O ex-governador do Rio de Janeiro, Sérgio Cabral, virou um dos maiores símbolos da contradição do sistema penal brasileiro. Condenado a mais de 400 anos de prisão por corrupção, lavagem de dinheiro e organização criminosa, hoje está livre, circulando normalmente, dando entrevistas, participando de podcasts e até produzindo conteúdo para redes sociais.
O caso dele escancara uma realidade que boa parte da população já percebeu há muito tempo: no Brasil, condenações gigantescas muitas vezes servem mais para manchete do que para punição efetiva.
A legislação brasileira estabelece limite máximo de cumprimento de pena em 40 anos, independentemente da soma das condenações. Na prática, sentenças de 100, 200 ou 400 anos acabam funcionando apenas como um simbolismo jurídico.
O caso mais recente em Rondônia reforça esse debate.
Nesta semana, um dos envolvidos no brutal assassinato de uma família inteira em Guajará-Mirim foi condenado a 111 anos de prisão. O julgamento durou cerca de dez horas e ocorreu à revelia, já que o acusado segue foragido.

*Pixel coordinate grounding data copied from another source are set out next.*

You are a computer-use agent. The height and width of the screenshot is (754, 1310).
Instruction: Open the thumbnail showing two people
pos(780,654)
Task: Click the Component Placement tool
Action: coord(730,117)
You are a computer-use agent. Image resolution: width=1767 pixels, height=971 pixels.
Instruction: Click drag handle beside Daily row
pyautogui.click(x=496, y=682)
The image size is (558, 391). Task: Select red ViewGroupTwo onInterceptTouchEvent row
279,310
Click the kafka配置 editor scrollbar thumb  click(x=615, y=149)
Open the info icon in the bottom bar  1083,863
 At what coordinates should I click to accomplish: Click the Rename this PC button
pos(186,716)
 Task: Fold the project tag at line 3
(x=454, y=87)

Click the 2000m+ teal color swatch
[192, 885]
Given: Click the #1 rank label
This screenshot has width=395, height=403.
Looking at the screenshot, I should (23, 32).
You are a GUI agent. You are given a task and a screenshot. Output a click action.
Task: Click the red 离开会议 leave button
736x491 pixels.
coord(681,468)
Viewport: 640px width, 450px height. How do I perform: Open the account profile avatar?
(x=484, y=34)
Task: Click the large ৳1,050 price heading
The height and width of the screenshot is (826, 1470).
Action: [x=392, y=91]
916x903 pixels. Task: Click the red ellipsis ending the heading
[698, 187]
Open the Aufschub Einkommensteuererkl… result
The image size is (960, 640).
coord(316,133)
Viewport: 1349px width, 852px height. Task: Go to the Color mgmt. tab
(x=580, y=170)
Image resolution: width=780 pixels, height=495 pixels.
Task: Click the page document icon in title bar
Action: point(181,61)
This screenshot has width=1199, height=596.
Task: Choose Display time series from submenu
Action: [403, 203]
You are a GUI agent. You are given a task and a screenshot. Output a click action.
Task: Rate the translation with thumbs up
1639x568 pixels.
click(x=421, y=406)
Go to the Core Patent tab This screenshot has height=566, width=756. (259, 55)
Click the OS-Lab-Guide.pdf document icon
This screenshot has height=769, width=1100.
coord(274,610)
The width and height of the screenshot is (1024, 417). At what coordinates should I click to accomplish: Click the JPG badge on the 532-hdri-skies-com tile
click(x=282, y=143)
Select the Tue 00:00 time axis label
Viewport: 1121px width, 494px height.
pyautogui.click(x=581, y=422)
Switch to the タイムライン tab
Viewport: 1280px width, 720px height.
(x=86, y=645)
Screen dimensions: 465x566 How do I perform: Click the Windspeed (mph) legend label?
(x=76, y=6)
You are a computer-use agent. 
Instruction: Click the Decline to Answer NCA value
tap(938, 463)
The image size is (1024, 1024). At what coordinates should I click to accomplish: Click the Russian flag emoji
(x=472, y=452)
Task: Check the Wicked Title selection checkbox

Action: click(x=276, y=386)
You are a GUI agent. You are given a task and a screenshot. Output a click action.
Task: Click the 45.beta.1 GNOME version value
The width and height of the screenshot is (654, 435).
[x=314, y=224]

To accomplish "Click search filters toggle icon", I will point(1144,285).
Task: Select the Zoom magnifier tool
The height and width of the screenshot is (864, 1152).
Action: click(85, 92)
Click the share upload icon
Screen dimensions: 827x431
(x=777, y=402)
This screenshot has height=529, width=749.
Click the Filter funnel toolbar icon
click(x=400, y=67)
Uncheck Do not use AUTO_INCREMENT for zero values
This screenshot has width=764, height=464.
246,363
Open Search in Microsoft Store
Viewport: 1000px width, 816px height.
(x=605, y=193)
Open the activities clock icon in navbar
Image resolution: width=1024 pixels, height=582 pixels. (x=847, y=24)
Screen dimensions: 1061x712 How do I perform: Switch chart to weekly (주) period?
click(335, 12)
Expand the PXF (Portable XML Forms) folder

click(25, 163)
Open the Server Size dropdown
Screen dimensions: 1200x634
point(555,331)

O condenado, Tanus dos Santos, participou do assassinato cruel de pai, mãe e duas crianças, em um crime que chocou Rondônia em 2013. Hoje com 36 anos, ele recebeu uma pena centenária decidida pelo Tribunal do Júri.
Mas a pergunta inevitável permanece: qual o efeito real de uma condenação desse tamanho?
Mesmo que seja preso amanhã, o condenado jamais cumprirá 111 anos atrás das grades. Ou morrerá antes do cumprimento da pena ou alcançará os limites previstos pela legislação brasileira. Isso sem contar progressões de regime, benefícios penais e decisões judiciais que frequentemente reduzem o tempo efetivo de prisão.
O sentimento de impunidade aumenta justamente porque a população acompanha crimes bárbaros recebendo penas enormes no papel, mas sem reflexo proporcional na realidade.
Não há dados públicos precisos sobre quantos brasileiros acumulam condenações superiores a 40 anos. Mas os números certamente são altos, principalmente em casos de homicídios múltiplos, facções criminosas, corrupção e tráfico internacional.
Enquanto isso, no exterior, a realidade costuma ser bem diferente. Apenas nos últimos quatro anos, mais de 200 brasileiros receberam penas de prisão perpétua fora do país, especialmente nos Estados Unidos, onde crimes considerados hediondos costumam resultar em punições extremamente severas e efetivamente cumpridas.
No Brasil, porém, continua a existir um abismo entre a pena anunciada nos tribunais e a punição que realmente será executada.